On the limits of TDD, and the limits of studies of TDD

Greg Wilson writes:

This painstaking study is the latest in a long line to find that test-driven development (TDD) has little or no impact on development time or code quality. Here, the authors repeated an earlier study with a couple of new wrinkles, and then blinded their data before giving it to someone else to analyze to remove any possibility of bias. The result: no significant difference between TDD and iterative test-last (ITL) development.

I think it’s really important to pay attention to studies like this. Which is why I’m so glad that Greg is out there drawing attention to empirical science being done on software engineering.

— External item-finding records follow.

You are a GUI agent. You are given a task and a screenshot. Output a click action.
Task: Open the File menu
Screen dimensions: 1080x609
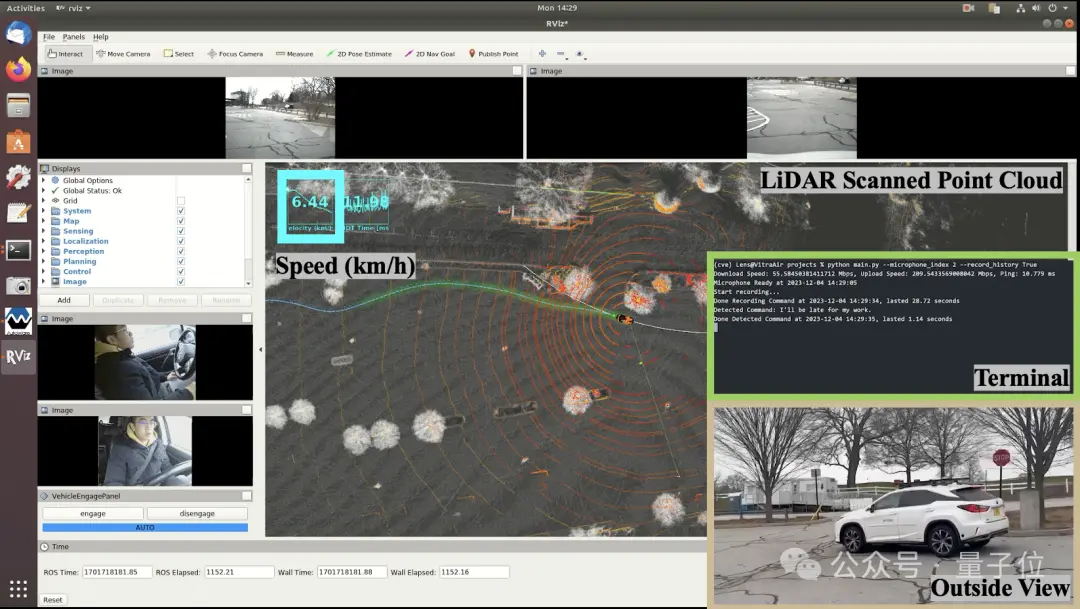coord(49,37)
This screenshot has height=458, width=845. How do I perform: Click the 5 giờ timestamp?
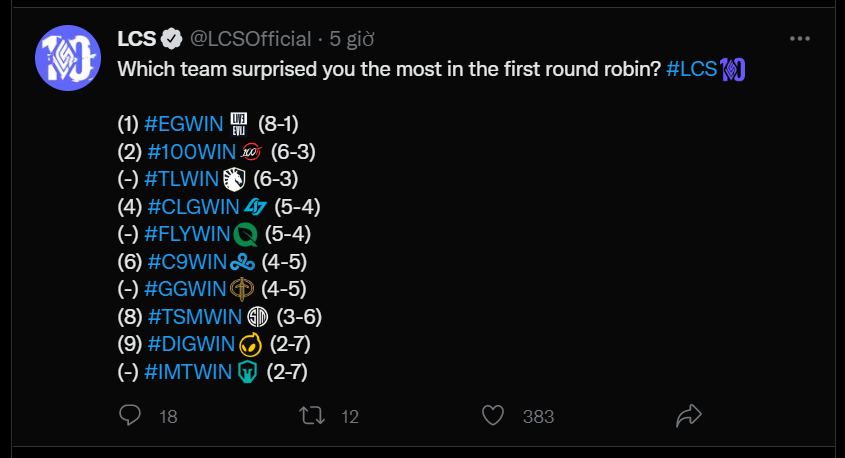click(x=351, y=39)
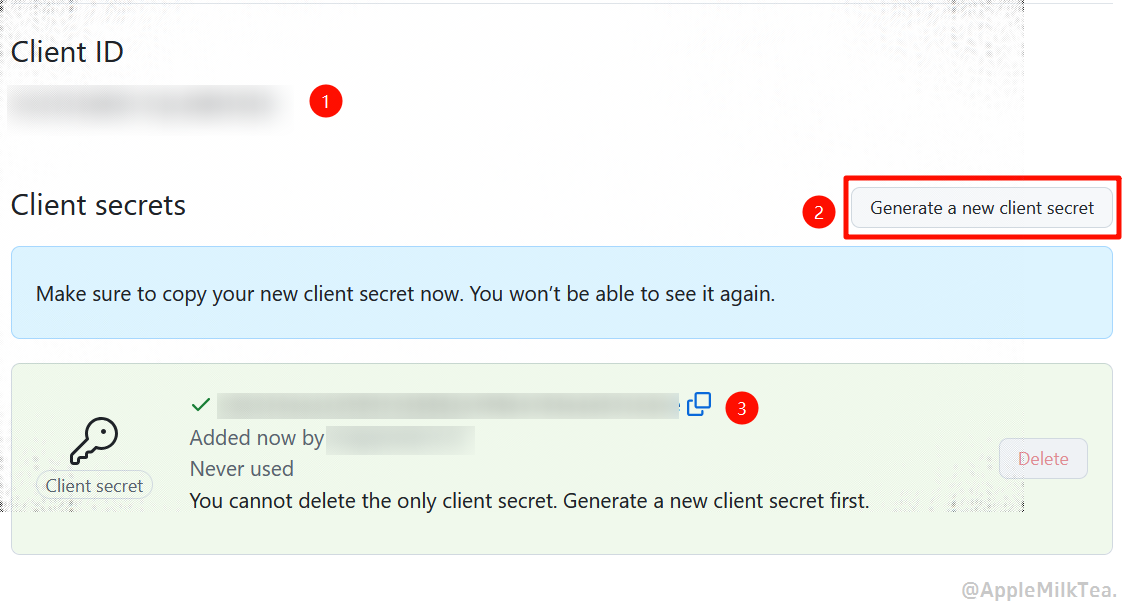1123x606 pixels.
Task: Click the "Client ID" heading
Action: 67,52
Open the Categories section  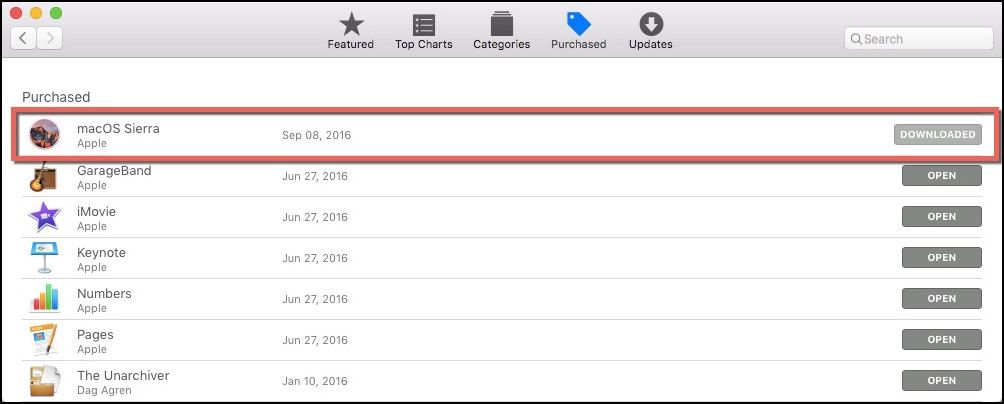tap(501, 32)
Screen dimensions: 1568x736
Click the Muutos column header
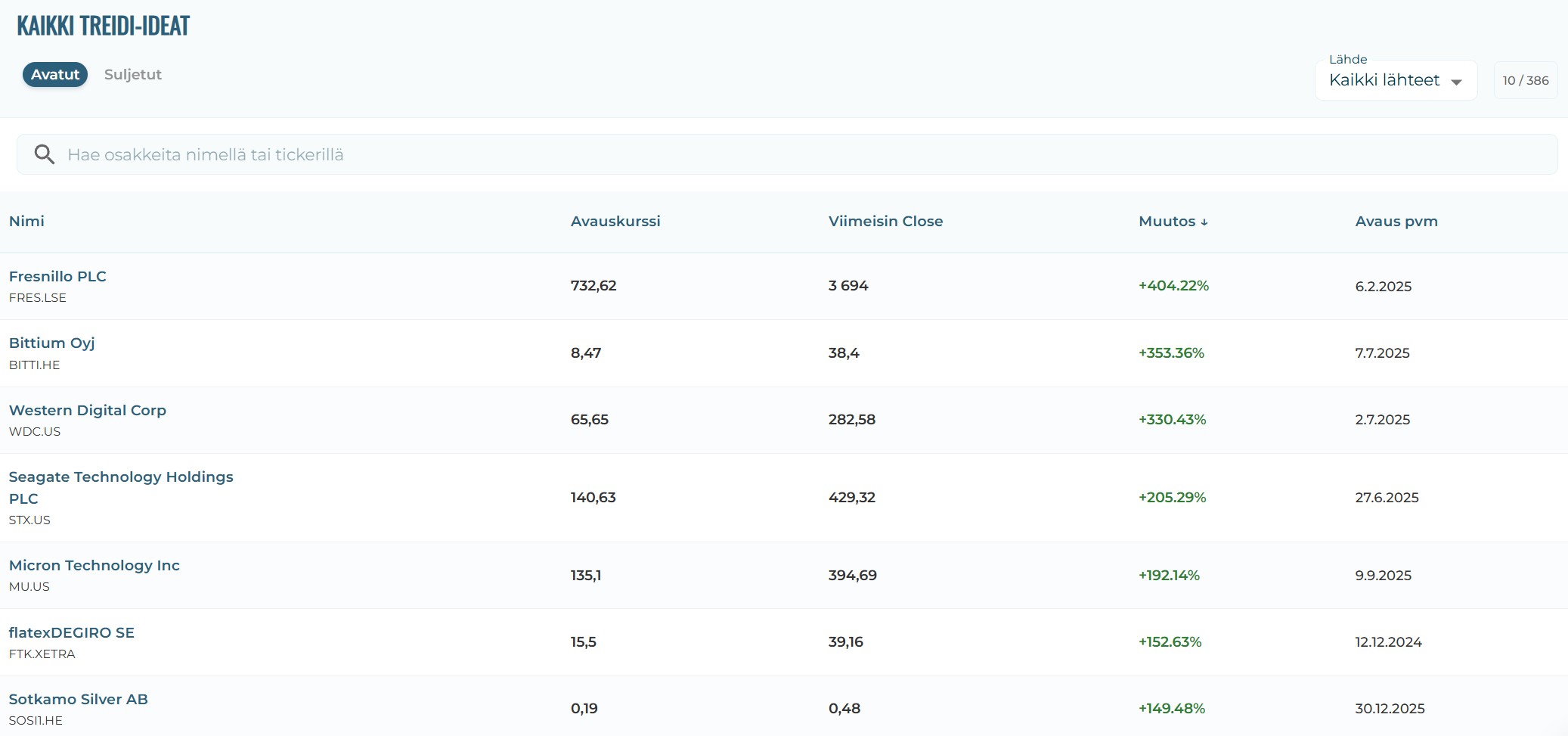(1167, 222)
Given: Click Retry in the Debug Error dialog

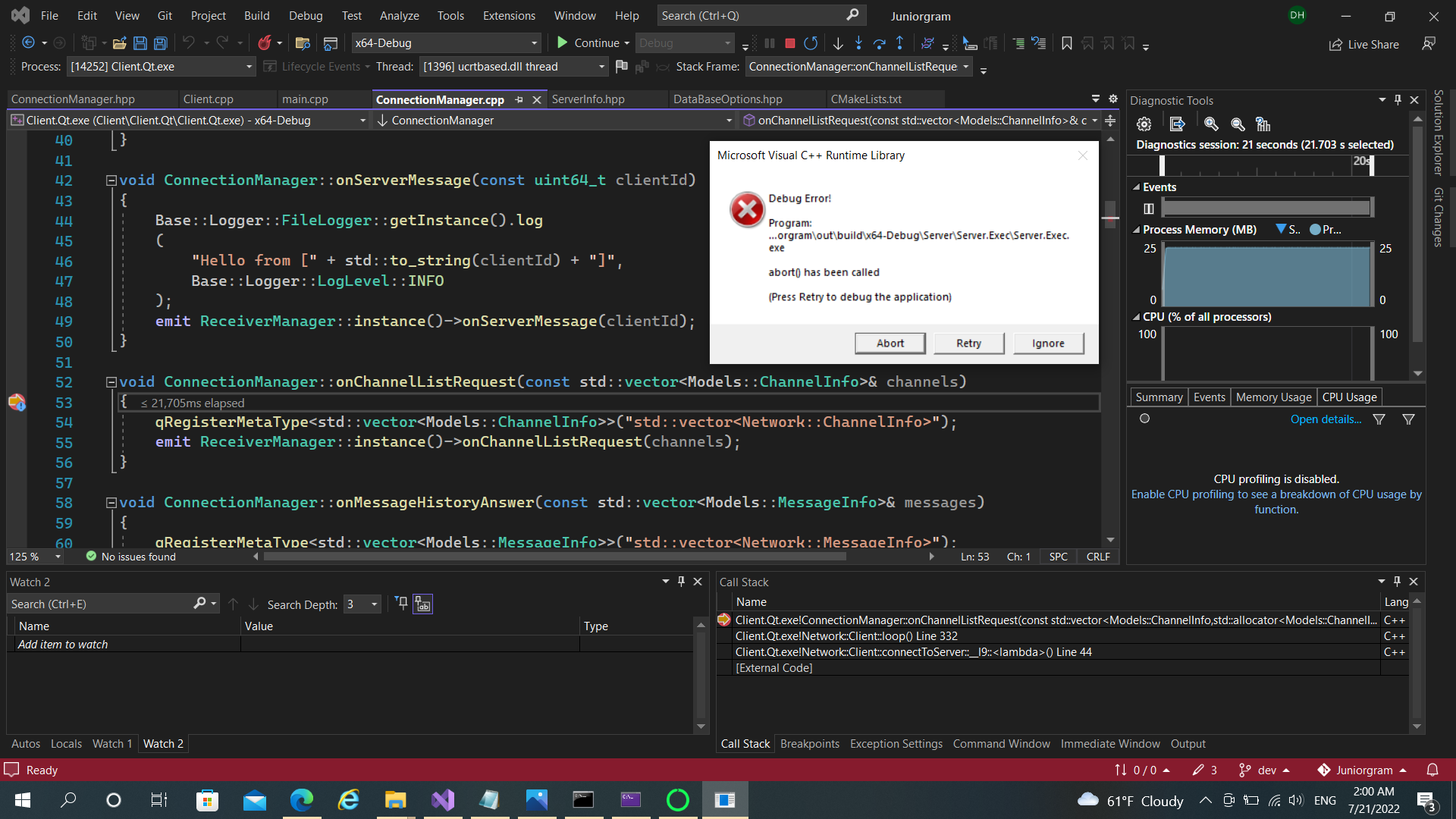Looking at the screenshot, I should pyautogui.click(x=969, y=343).
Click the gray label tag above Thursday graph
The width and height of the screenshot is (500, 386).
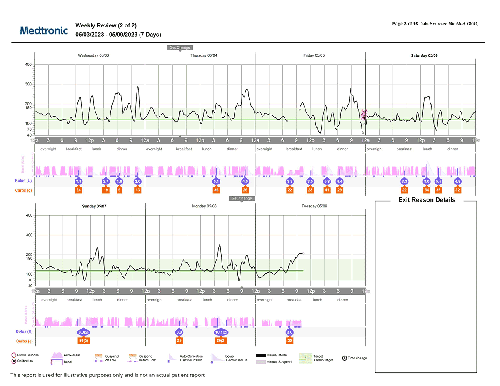(x=180, y=48)
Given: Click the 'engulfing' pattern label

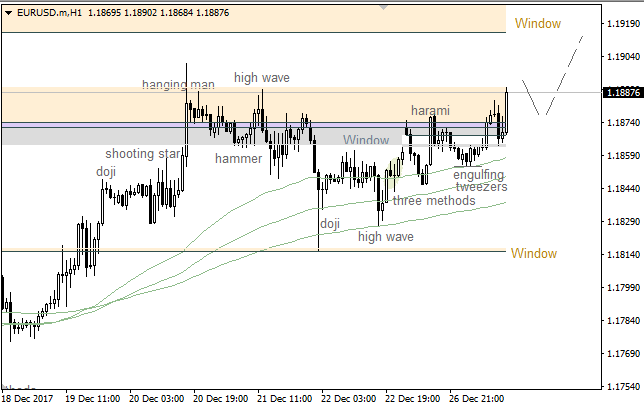Looking at the screenshot, I should tap(478, 175).
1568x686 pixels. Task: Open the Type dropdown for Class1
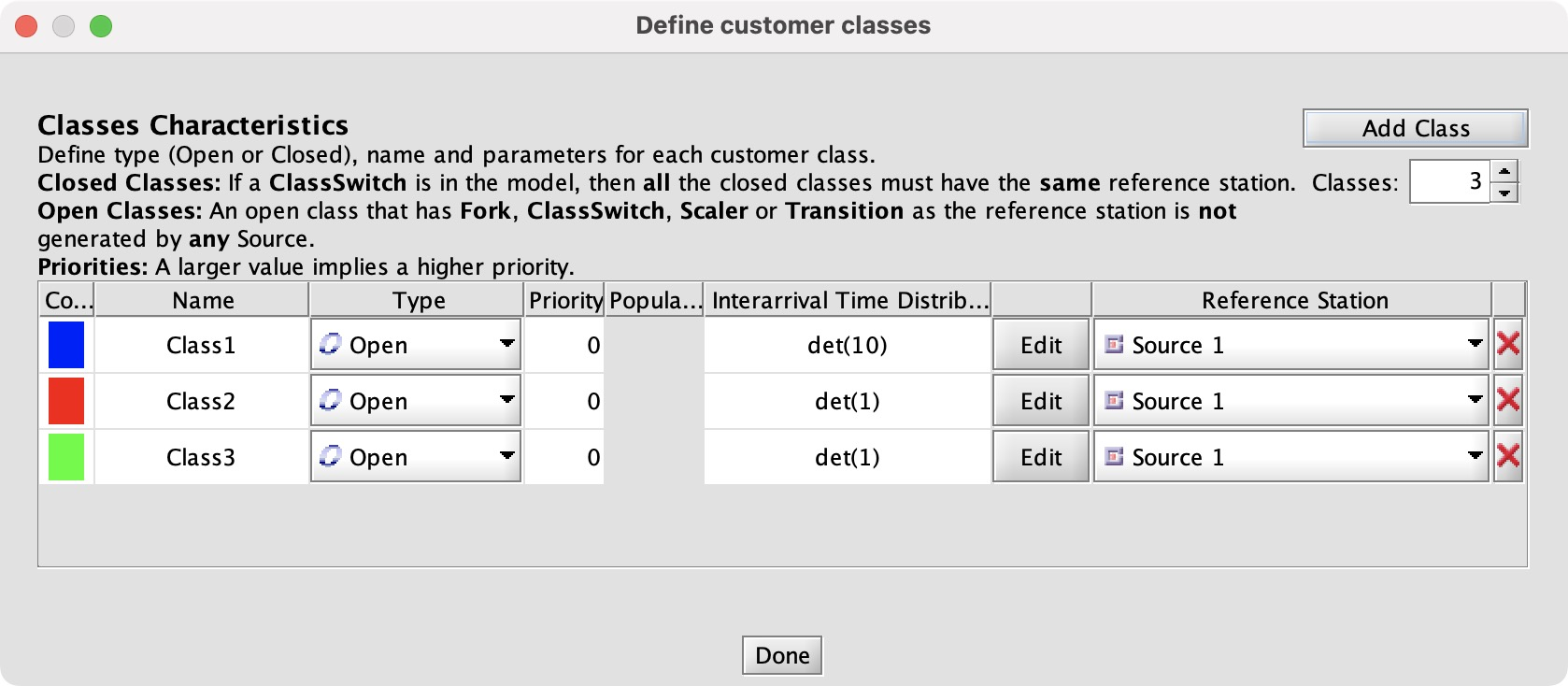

It’s also important to keep in mind that science is always limited by the questions being asked. In this case, my eye was drawn to the experimental design:

The baseline experiment utilized a single experimental object: the Bowling Scorekeeper (BSK) kata. The task required to participants to implement an API for calculating the score of a player in a bowling game. The development of a GUI was not required. The task was divided into 13 user stories of incremental difficulty, each building on the results of the previous one. An example, in terms of input and expected output, accompanied the description of each user story. An Eclipse project, containing a stub of the expected API signature (51 Java SLOC); also an example JUnit test (9 Java SLOC) was provided together with the task description.

(Emphasis mine.)

A commenter on Greg’s blog already noted that this is an exceptionally tiny example coding problem, and questioned whether results on such a small, easy-to-conceptualize program scale meaningfully to real-world software projects. I think that’s a valid criticism.

But I’m more interested in just how well-defined the problem is.

For me, perhaps the greatest value in practicing Test-Driven Development has always been getting over the blank-page brain-freeze towards the beginning of writing a software component. And how, at the same time, TDD forces me to tightly define the problem before addressing it. My TDD process has always been dominated by these questions:

  1. Am I done yet?
  2. …well, do the tests pass?
  3. …and if they do, do the tests describe a completed solution?

This discipline has done more than any other I’ve tried to keep me focused, to help me whittle down the problem statement to specific essentials, and to avoid superfluous tangents.

In the experimental design quoted above, most of that mental work has already been done.

I also quipped on Twitter:

…which may seem flippant, but I’m actually kinda serious about it. Research, understandably, tends to focus on questions that are easier to ask. But a lot of the most important questions (in my opinion) that need to be asked about software today have to do with difficult-to-measure externalities. Technical debt is one such tough-to-measure externality. But even more difficult, and more vital, to ask are questions like: how much of our developers’ happiness, wellbeing, and calm are we burning to achieve these easily-measured productivity/quality results? What state are we leaving developers in for their next project?

I’m glad research like the study cited above is happening. We need to be mindful of it. But we also need to be aware of the questions that aren’t being asked.